Running as a separate application outside the browser is 95% as easy thanks to
auto-type.

------
JustUhThought
Given LastPass has pretty much one job to do, protect your passwords, I feel
they should refund subscribers' money (a month or several months) everytime
it's shown they haven't done their job. It's gotten to the point of being
ridiculous how often I've come to HN and seen some new LastPass exploit. Once
your password is compromised you could lose everything up till that point in
time which was protected by that password. All your money in your bank
account. All your photos in the cloud. The confidentiality of your IP. The
secrecy of something in your personal life. In other words, it is
accumulative. So really, if due to poor engineering on LastPass's behalf, if
you loose it all at any point, you've really only been investing in a time
bomb. You're making monthly investments in something growning more valuable
each day until the day arrrives at which the value could drop to zero. Or
worse, drop to zero and cost you. But LastPass seems to treat security issues
as non-accumulative costs. Because for them, it isn't accumulative. They keep
collecting subscription fees, adding new features, advertising to reach new
customers, and maintaining a fundamentally broken product.

------
dkersten
Its been recommended (at least as long as I've been using Lastpass, so a few
years) that you keep autofill disabled, for exactly the reason mentioned in
the article.

▶ PROBLEM A: According to the forum excerpt about LastPass, what has dkersten heard recommended for as long as they've used LastPass?

▶ RECORD EXCERPTS:
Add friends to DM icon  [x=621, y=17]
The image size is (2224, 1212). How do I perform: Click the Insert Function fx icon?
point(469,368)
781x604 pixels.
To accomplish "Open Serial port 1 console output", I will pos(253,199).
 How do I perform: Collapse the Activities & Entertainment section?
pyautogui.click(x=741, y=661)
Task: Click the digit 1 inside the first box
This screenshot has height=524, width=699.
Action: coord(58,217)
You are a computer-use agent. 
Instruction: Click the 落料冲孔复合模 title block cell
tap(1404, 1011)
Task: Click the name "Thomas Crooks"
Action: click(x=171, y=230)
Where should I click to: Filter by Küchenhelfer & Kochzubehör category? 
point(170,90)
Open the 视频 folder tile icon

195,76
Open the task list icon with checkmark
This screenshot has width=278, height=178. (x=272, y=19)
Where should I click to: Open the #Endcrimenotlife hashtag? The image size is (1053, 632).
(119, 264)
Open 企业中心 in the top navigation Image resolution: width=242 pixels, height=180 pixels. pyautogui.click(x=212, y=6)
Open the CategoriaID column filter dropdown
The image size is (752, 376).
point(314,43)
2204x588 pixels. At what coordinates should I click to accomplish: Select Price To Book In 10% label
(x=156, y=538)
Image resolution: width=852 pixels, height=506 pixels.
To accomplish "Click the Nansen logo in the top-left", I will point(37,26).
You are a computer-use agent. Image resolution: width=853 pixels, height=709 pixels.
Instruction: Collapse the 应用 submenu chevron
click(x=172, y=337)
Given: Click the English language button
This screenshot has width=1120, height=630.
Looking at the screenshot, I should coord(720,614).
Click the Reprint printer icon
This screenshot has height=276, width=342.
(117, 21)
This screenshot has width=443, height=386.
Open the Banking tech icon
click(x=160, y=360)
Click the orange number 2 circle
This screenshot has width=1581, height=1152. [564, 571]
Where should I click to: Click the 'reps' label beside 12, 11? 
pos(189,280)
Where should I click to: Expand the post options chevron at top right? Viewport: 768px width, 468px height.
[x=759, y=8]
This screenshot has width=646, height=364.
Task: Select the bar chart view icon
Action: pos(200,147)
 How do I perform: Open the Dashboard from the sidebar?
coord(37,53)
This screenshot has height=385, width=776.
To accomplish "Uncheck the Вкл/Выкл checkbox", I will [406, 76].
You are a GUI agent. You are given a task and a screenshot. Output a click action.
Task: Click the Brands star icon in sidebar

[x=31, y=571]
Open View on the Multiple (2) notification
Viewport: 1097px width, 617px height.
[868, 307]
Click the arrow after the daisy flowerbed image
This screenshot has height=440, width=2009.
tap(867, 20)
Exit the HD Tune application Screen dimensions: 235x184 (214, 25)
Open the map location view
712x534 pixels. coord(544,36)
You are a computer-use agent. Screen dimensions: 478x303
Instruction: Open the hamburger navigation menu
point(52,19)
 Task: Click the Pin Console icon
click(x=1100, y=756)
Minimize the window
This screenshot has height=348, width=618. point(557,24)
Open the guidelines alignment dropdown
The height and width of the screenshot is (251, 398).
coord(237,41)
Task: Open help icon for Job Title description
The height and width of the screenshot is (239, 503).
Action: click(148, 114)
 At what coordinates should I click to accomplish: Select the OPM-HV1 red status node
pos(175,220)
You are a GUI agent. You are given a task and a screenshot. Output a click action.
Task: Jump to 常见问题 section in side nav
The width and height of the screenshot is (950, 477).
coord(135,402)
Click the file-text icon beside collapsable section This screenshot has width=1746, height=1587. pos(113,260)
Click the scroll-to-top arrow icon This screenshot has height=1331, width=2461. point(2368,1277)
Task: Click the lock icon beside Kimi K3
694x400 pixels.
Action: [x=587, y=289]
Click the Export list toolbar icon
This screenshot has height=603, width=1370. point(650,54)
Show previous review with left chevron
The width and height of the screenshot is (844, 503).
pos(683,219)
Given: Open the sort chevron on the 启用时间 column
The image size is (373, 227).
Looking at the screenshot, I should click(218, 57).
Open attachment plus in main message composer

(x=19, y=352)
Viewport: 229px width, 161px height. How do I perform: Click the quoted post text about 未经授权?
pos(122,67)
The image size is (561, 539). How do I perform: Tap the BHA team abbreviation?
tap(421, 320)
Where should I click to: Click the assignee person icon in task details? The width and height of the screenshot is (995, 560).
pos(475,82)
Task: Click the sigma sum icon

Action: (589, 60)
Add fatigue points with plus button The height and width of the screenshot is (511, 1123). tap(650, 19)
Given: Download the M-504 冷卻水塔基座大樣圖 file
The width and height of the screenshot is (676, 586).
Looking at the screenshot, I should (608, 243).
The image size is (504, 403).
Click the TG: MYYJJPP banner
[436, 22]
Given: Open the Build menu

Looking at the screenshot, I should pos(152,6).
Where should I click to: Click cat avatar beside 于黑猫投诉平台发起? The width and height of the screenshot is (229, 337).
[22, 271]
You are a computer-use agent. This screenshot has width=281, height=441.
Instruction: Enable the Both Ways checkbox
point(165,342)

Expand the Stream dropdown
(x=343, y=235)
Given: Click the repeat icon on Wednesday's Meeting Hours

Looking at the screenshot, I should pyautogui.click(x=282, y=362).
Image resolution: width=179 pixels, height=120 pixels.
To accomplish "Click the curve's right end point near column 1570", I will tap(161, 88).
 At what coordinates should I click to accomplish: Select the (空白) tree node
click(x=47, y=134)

▶ PROBLEM B: In the rows, change "Dashboard" to "Settings" from the line with "How do I perform: Open" up to and including the line with "will [406, 76].", and give those lines back with nothing else altered.

▶ EXPECTED OUTPUT A: Keeping autofill disabled.

▶ EXPECTED OUTPUT B:
 How do I perform: Open the Settings from the sidebar?
coord(37,53)
This screenshot has height=385, width=776.
To accomplish "Uncheck the Вкл/Выкл checkbox", I will [406, 76].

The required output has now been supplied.